Whenever a line in the records below holds the string "virtual", copy it out.
══ The input
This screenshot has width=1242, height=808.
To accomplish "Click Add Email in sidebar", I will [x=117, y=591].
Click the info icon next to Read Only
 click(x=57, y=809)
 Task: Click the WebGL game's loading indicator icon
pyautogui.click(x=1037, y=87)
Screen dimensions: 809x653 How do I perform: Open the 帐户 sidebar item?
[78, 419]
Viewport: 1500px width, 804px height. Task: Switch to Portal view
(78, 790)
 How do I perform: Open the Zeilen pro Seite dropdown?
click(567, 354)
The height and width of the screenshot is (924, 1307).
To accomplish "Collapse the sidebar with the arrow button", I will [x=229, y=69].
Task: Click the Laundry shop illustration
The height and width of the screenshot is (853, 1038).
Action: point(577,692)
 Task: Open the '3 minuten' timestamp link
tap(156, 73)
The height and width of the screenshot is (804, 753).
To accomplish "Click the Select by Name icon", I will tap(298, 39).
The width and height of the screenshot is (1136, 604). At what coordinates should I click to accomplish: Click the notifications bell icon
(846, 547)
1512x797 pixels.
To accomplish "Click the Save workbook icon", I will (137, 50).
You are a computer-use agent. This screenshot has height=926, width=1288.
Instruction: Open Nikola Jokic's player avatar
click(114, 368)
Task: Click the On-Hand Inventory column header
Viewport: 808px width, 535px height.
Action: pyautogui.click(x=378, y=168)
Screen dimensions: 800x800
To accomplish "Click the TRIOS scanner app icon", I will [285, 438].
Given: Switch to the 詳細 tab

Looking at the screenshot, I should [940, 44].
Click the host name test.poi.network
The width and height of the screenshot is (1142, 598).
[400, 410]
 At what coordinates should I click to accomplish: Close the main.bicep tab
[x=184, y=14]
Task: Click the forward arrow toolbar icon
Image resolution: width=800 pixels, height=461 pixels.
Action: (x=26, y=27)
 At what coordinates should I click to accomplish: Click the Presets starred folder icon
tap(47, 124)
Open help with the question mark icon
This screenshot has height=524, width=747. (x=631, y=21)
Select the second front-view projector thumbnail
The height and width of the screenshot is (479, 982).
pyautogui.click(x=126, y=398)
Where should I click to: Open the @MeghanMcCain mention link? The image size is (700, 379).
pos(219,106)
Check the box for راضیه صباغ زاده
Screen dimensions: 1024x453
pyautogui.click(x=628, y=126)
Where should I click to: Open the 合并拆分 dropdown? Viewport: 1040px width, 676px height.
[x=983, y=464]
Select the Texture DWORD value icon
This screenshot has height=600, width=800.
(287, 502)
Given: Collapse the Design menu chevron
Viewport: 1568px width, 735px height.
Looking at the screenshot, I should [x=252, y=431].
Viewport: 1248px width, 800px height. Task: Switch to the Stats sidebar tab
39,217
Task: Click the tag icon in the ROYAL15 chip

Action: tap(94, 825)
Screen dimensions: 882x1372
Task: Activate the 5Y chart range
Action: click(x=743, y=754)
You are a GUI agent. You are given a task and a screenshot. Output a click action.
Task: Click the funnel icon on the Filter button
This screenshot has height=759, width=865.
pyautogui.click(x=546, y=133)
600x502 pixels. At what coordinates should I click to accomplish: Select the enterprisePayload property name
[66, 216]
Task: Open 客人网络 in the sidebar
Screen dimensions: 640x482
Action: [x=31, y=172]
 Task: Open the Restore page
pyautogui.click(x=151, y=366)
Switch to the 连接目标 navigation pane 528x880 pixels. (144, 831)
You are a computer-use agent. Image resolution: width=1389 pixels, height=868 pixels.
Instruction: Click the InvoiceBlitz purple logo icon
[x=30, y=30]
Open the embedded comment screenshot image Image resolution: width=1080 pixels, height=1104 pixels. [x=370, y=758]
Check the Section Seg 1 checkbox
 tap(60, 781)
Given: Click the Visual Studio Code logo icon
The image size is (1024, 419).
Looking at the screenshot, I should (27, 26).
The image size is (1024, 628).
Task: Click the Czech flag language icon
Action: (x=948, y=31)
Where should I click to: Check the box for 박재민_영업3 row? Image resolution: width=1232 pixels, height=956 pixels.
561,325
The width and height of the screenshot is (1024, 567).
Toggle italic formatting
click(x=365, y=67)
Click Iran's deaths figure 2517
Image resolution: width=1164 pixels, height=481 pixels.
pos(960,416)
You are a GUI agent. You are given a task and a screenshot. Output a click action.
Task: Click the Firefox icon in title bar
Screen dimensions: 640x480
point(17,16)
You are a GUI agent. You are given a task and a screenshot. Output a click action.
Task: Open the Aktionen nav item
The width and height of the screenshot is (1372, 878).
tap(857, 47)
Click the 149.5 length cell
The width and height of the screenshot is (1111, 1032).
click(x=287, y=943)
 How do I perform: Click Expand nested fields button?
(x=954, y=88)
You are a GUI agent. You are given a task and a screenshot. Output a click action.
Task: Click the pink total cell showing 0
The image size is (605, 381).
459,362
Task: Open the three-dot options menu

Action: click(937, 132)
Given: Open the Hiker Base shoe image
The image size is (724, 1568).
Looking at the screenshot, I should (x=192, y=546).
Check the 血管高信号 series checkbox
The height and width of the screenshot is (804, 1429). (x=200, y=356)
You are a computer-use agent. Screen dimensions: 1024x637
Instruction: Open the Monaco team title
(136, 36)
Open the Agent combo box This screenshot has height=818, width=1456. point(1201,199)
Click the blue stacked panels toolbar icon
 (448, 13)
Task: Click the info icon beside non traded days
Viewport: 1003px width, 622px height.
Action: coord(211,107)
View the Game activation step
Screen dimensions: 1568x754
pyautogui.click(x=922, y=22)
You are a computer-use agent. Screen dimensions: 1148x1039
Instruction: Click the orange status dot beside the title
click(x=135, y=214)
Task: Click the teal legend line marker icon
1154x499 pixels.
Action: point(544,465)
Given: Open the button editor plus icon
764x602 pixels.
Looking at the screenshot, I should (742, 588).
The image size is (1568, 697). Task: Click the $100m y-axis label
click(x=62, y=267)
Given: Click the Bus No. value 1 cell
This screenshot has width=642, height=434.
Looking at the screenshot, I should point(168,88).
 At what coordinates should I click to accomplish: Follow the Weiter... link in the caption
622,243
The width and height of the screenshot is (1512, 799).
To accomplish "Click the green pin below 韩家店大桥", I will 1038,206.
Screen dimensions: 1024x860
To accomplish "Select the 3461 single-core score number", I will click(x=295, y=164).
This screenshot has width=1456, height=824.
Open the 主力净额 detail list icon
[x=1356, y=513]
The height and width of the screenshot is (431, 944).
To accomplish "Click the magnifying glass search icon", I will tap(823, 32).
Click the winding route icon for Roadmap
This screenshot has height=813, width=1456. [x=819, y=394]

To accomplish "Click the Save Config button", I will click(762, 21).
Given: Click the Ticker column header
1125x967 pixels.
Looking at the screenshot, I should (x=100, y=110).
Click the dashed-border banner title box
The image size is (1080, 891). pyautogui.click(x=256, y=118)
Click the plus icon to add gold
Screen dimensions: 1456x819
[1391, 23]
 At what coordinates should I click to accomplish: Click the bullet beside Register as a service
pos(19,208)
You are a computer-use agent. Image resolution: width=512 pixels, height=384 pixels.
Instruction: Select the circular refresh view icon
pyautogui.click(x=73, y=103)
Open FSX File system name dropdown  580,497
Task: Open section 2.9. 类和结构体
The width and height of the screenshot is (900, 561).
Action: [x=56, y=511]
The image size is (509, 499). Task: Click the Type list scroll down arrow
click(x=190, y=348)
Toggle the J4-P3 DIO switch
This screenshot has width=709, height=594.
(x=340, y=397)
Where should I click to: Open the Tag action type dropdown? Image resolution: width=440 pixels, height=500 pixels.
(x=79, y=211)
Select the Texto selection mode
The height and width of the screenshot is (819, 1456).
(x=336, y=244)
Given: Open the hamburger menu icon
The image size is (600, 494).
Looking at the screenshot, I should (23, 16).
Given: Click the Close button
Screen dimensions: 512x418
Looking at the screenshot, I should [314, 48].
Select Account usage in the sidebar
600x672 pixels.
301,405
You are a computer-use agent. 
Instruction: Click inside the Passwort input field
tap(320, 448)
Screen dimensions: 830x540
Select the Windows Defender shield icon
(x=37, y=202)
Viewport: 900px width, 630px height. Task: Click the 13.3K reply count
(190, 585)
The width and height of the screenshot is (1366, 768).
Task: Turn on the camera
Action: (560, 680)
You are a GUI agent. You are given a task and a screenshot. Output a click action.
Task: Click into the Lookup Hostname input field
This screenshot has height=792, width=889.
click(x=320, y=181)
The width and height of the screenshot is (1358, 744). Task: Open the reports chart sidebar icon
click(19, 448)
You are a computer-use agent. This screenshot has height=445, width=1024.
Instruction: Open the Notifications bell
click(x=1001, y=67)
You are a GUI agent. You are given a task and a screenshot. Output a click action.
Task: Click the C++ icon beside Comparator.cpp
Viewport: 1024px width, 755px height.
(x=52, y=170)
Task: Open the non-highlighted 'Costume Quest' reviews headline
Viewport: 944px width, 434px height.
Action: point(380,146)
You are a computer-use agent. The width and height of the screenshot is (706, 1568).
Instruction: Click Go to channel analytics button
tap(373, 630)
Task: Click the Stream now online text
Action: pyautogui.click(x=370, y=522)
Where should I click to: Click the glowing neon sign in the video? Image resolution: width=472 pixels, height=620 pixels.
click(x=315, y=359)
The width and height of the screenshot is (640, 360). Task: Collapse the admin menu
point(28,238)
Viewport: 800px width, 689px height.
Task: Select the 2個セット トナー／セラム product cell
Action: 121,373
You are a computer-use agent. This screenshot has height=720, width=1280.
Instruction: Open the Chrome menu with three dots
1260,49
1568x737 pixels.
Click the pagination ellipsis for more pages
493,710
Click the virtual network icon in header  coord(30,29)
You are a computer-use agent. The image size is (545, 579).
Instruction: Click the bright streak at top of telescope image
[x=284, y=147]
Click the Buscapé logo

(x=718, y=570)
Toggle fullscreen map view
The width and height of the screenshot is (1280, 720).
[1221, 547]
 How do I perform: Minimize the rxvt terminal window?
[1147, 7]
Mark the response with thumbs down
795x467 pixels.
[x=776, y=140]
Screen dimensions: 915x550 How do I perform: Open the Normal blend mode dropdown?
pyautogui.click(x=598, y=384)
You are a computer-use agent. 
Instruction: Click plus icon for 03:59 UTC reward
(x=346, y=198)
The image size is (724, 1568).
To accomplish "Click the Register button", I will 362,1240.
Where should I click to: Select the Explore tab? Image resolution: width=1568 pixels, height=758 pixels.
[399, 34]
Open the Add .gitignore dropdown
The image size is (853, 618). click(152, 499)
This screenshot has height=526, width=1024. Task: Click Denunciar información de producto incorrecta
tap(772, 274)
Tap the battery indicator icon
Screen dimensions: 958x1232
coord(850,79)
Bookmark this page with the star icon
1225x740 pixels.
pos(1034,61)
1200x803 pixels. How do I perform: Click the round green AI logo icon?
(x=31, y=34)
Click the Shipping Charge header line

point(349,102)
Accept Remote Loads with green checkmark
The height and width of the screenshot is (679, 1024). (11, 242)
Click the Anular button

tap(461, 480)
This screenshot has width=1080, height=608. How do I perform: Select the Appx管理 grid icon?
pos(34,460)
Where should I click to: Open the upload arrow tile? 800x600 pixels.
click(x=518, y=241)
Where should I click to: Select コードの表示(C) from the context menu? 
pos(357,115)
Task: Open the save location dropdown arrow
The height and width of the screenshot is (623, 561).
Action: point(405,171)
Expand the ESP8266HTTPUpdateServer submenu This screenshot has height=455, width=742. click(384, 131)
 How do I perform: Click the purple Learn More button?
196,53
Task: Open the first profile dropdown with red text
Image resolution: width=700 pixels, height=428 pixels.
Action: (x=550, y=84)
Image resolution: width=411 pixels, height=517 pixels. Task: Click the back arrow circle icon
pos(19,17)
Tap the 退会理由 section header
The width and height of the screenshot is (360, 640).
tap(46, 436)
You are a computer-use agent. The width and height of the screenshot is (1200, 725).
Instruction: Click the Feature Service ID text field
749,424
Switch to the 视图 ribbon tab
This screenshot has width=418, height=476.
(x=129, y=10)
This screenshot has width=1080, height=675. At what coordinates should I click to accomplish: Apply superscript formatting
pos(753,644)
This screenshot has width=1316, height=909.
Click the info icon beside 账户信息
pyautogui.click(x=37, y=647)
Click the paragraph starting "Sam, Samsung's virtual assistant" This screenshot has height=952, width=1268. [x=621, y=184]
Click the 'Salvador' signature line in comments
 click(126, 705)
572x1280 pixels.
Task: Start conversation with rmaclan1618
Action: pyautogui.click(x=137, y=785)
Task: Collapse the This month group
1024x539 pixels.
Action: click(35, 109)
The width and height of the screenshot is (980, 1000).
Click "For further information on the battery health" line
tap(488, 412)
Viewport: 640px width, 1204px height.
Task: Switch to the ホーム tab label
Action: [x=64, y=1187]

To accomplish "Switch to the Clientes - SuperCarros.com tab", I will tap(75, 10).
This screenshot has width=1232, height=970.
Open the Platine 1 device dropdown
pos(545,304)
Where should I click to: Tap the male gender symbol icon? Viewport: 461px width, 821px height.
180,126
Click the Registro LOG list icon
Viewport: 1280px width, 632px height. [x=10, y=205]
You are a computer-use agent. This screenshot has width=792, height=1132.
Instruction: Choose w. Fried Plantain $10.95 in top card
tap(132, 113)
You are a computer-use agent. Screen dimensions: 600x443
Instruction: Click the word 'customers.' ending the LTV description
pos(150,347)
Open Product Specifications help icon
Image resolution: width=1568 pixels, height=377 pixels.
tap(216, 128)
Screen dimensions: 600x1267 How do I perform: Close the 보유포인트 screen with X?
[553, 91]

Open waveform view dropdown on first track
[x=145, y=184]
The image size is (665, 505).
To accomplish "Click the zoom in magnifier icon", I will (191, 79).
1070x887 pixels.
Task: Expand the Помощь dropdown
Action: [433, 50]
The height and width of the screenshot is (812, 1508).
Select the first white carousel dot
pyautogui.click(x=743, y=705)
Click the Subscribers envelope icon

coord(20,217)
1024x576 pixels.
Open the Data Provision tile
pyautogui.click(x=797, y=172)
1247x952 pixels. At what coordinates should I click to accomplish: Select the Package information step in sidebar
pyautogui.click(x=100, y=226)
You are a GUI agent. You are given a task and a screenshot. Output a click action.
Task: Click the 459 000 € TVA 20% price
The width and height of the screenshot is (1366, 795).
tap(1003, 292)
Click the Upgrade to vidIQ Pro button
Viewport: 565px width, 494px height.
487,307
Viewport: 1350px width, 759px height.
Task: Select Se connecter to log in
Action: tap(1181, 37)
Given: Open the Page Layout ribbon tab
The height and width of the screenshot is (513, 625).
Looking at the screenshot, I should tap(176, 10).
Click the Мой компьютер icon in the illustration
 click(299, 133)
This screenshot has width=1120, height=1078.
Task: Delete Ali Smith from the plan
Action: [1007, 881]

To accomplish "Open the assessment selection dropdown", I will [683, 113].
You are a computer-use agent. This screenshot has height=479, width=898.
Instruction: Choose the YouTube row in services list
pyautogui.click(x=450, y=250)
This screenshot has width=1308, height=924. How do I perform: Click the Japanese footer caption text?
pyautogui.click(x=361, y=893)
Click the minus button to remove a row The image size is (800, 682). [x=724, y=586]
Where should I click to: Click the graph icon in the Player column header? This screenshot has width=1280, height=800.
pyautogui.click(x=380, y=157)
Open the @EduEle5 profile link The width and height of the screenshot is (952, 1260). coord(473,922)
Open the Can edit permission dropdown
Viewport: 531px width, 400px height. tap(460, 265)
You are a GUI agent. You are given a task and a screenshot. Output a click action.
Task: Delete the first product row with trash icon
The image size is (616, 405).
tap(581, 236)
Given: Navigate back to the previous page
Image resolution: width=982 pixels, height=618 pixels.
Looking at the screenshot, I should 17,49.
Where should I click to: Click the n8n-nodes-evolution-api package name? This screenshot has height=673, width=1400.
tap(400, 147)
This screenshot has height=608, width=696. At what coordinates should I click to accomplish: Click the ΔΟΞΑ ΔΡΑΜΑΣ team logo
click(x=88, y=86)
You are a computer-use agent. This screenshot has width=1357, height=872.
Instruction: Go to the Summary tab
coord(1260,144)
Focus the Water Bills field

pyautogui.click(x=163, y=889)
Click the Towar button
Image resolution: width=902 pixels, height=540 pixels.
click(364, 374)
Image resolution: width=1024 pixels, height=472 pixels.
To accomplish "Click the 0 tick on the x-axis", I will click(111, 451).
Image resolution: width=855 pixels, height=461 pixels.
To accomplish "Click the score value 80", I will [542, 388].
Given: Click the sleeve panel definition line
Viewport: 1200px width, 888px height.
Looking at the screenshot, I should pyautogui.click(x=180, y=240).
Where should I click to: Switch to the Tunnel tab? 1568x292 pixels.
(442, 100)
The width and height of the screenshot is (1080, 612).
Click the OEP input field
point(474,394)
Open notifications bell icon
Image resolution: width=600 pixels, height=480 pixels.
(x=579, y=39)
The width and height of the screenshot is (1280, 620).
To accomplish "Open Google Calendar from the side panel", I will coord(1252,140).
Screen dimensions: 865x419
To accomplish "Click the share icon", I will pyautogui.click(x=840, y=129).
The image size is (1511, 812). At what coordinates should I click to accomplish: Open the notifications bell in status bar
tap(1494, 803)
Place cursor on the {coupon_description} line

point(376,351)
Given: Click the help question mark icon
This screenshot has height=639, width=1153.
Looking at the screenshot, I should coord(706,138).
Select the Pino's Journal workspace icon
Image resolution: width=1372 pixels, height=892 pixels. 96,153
════
• [Expected output]
Click the virtual network icon in header  coord(30,29)
Click the paragraph starting "Sam, Samsung's virtual assistant" This screenshot has height=952, width=1268. [x=621, y=184]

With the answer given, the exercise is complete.